(Aim of the task): Output every line of the listing below as a Markdown table with the columns Row and Line, numbering the rows and skipping blank lines. Omit the pictures from the table.

[BEGIN]

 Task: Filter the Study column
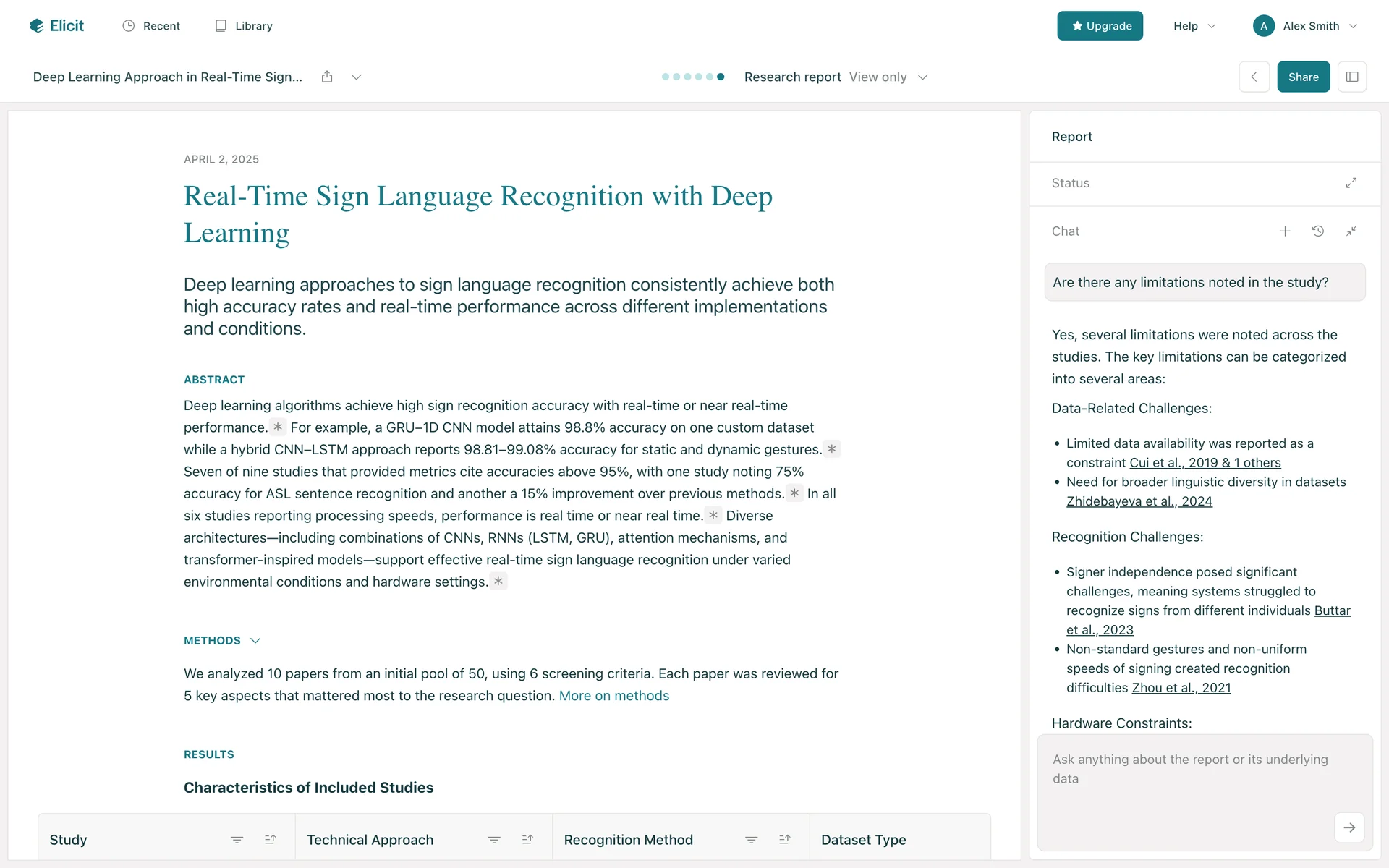[237, 840]
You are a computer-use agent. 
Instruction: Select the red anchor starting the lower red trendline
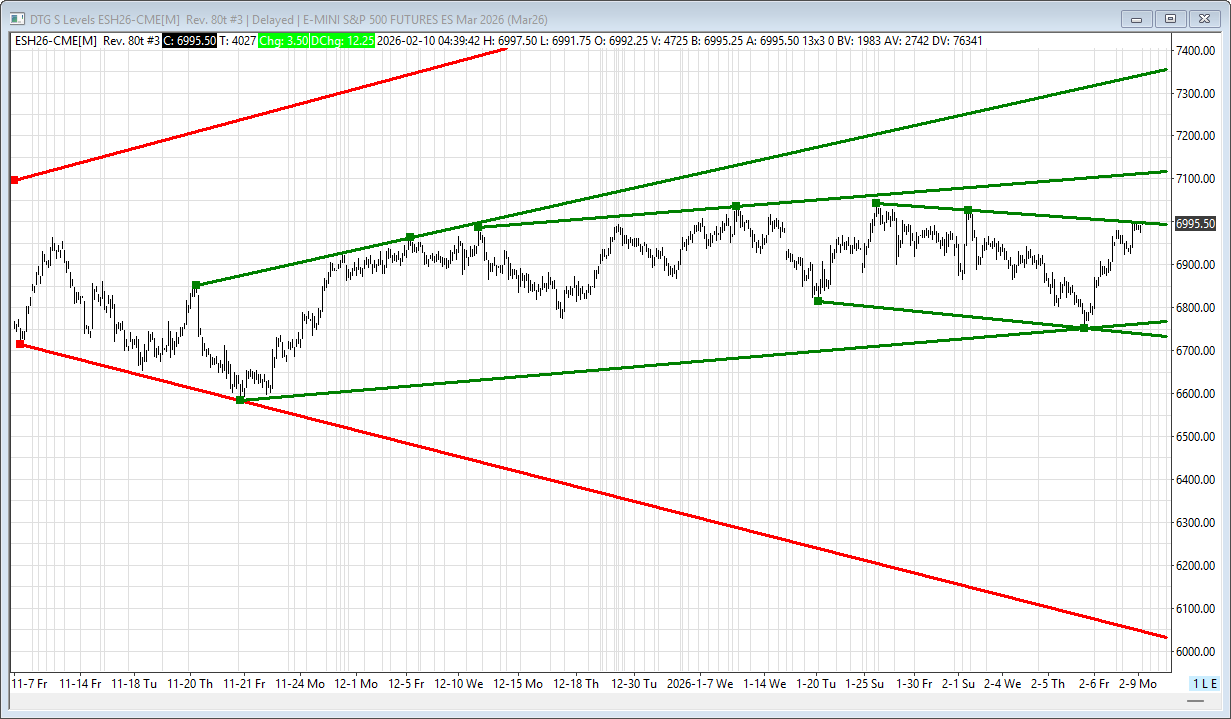pyautogui.click(x=20, y=344)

[END]

(Answer to the problem):
| Row | Line |
|---|---|
| 1 |  Task: Filter the Study column |
| 2 | [237, 840] |
| 3 | You are a computer-use agent.  |
| 4 | Instruction: Select the red anchor starting the lower red trendline |
| 5 | pyautogui.click(x=20, y=344) |